TEXT:
UNITED STATES DISTRICT COURT WESTERN DISTRICT OF WASHINGTON AT TACOMA
Apr 14, 2020
454 F. Supp. 3d 1049 (W.D. Wash. 2020)

Summary

granting a sentence reduction to a defendant "sentenced to over 32 years in prison," which is "15 years beyond what is now deemed a fair penalty by our law"

Summary of this case from United States v. Gomez

Opinion

CASE NO. CR94-5708RJB

04-14-2020

UNITED STATES of America, Plaintiff, v. Eric Detrick MCPHERSON, Defendant.

TASKS FOR THIS EXERCISE:
1 > Answer these questions about the case excerpt:
(a) Which court and location appear at the top?
(b) What case number is given?
(c) According to the summary, how many years beyond what is now deemed a fair penalty was the sentence?
2 > Print everything in the case excerpt from "granting a sentence" down to "Detrick MCPHERSON, Defendant.".

DATA RECORDS:
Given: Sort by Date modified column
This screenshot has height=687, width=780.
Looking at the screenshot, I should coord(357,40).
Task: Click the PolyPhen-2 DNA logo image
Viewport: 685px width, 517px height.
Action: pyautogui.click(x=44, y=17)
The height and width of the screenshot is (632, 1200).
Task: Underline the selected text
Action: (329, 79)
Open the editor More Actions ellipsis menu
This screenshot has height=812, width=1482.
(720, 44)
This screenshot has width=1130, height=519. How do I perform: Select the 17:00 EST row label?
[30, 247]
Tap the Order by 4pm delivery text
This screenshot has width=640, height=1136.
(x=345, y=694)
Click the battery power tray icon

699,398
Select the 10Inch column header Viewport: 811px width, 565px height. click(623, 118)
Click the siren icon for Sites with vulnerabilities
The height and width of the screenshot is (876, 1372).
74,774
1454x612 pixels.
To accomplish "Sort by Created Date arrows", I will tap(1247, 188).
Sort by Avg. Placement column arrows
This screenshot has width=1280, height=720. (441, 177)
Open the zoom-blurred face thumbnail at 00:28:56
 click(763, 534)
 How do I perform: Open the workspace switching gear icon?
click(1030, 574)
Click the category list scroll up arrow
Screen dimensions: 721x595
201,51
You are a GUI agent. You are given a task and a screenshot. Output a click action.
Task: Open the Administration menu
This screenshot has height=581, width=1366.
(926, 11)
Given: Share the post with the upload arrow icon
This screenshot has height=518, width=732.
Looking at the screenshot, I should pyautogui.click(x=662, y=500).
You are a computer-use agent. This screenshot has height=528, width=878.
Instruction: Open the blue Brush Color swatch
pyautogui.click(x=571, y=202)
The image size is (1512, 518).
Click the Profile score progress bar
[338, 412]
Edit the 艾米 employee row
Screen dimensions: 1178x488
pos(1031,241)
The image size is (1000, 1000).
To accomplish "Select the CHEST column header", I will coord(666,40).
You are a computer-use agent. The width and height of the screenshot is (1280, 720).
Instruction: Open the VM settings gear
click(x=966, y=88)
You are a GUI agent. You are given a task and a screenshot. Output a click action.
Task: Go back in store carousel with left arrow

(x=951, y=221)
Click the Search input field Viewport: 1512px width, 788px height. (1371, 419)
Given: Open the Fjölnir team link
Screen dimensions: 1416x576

SOLUTIONS TO THE EXERCISE:
1 >
(a) United States District Court, Western District of Washington at Tacoma
(b) CR94-5708RJB
(c) 15 years

2 >
granting a sentence reduction to a defendant "sentenced to over 32 years in prison," which is "15 years beyond what is now deemed a fair penalty by our law"

Summary of this case from United States v. Gomez

Opinion

CASE NO. CR94-5708RJB

04-14-2020

UNITED STATES of America, Plaintiff, v. Eric Detrick MCPHERSON, Defendant.